### What is expected:
Using the records below, reproduce exactly the lines from the one containing "Open the 単体パーツ sidebar panel" through the end, and nothing more; skip the images.

### Provided data:
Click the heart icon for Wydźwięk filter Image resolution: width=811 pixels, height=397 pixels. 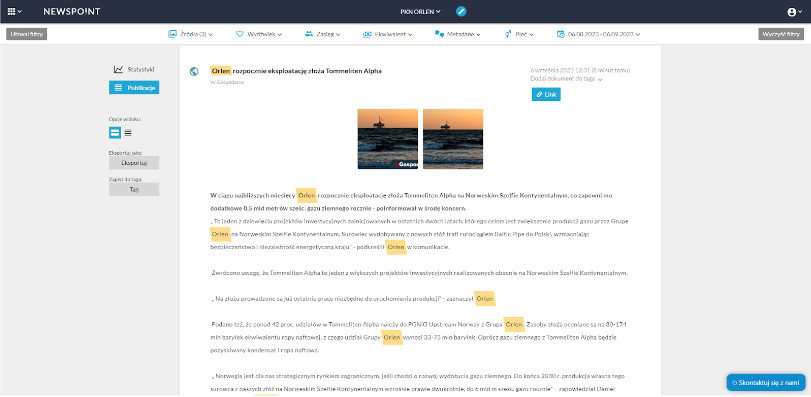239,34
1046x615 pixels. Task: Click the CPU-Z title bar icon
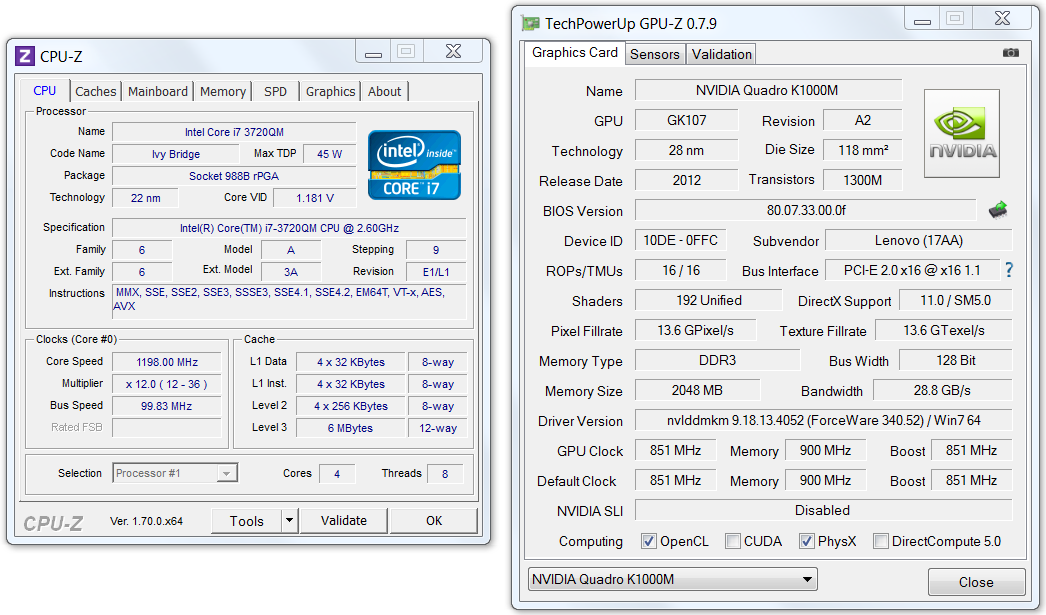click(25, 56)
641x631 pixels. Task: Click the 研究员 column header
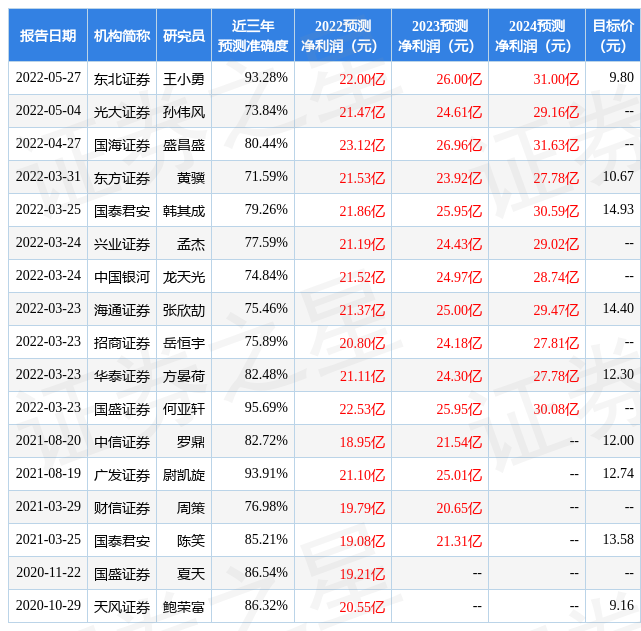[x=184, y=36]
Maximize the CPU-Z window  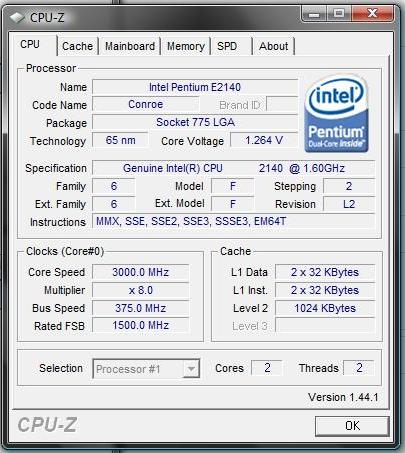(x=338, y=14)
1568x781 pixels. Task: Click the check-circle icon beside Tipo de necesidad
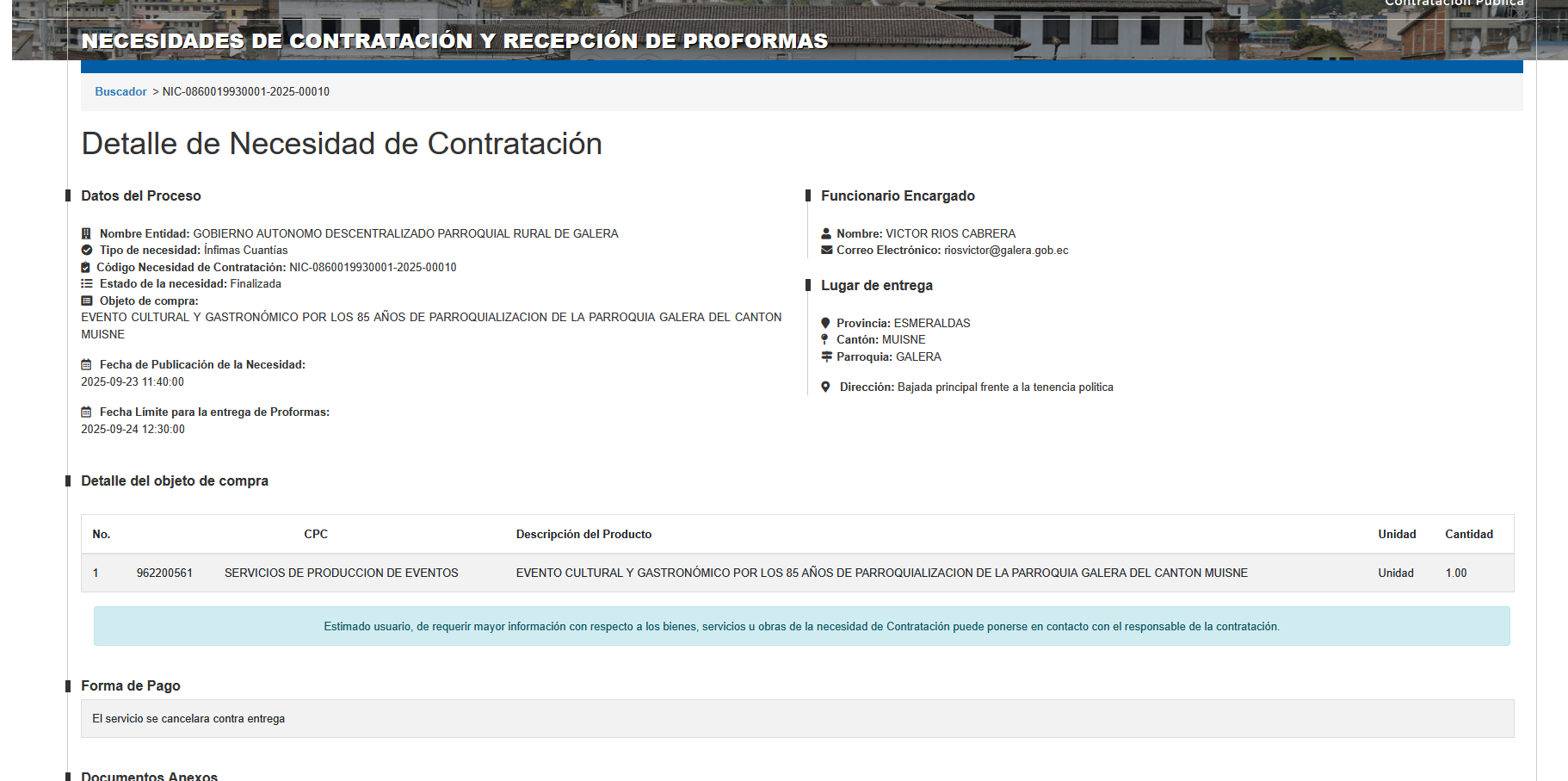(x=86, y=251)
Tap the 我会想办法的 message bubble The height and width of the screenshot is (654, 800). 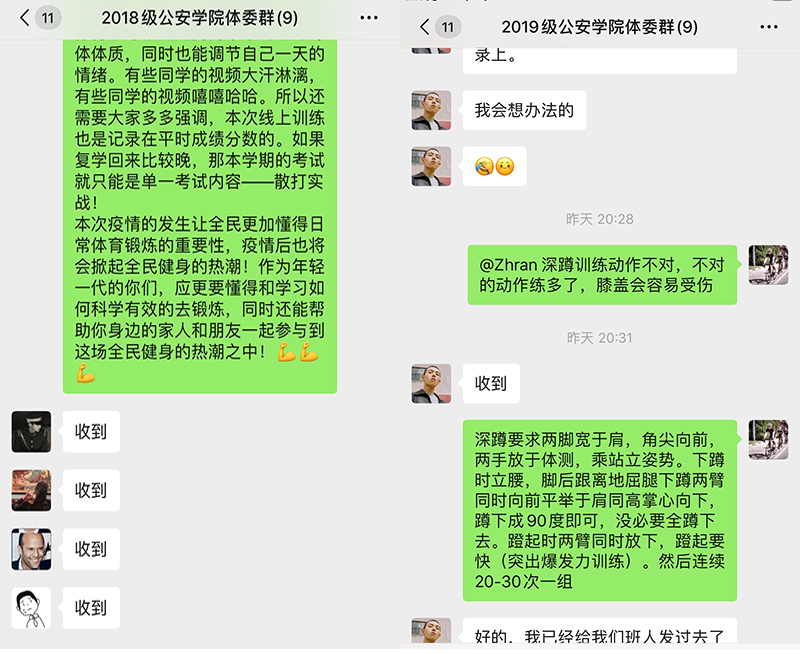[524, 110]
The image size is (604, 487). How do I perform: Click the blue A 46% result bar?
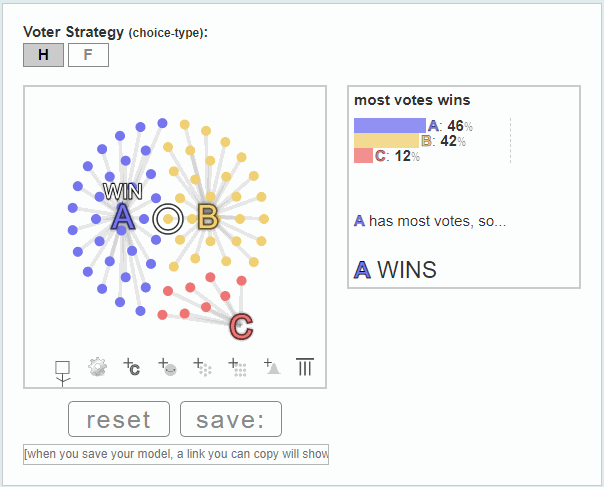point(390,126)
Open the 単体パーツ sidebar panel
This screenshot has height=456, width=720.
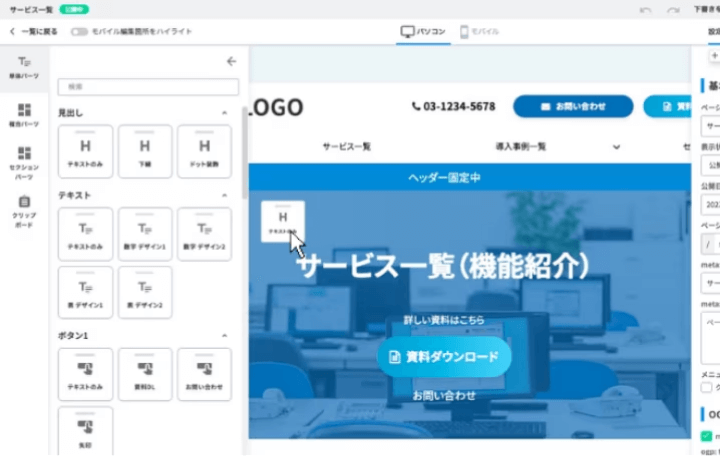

### Result of the task:
Open the 単体パーツ sidebar panel
This screenshot has height=456, width=720.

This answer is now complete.